(WORK ITEM)
Repeat exactly the stretch of lines that starts with the one containing "You are a computer-use" and ends with the last line of the material. Leave out pictures.

(DATA PROVIDED)
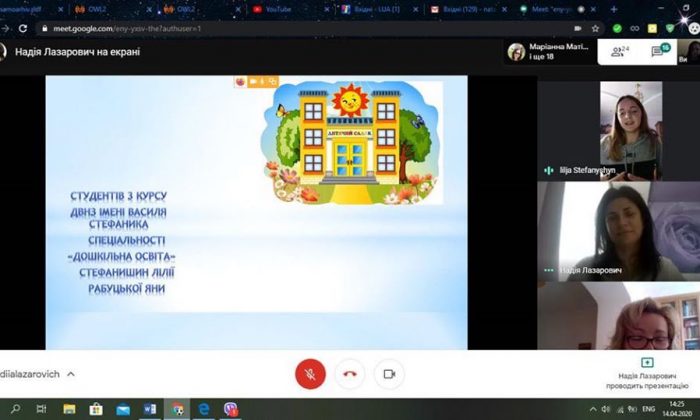Select Lilja Stefanyshyn's video tile
The width and height of the screenshot is (700, 420).
click(x=630, y=128)
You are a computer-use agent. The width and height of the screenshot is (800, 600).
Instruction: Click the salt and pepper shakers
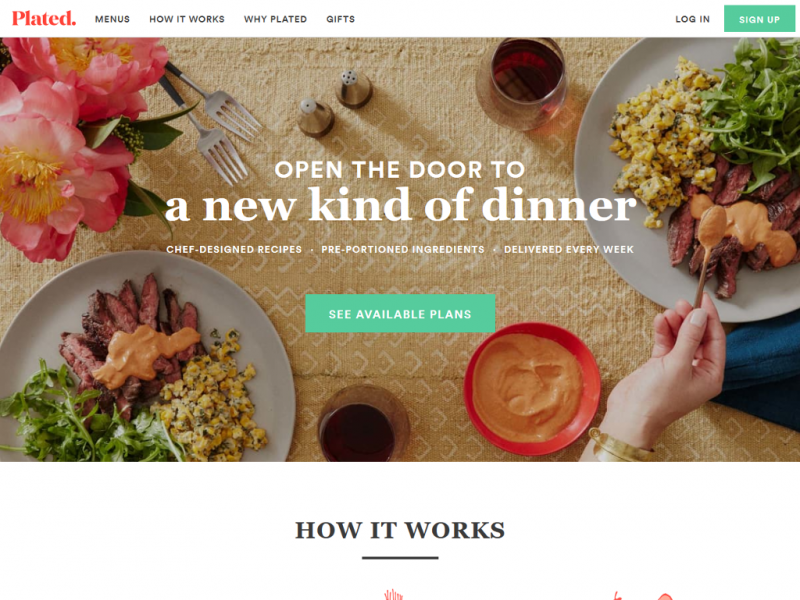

(RESULT OF THE TASK)
You are a computer-use agent. The width and height of the screenshot is (800, 600).
Instruction: Click the salt and pepper shakers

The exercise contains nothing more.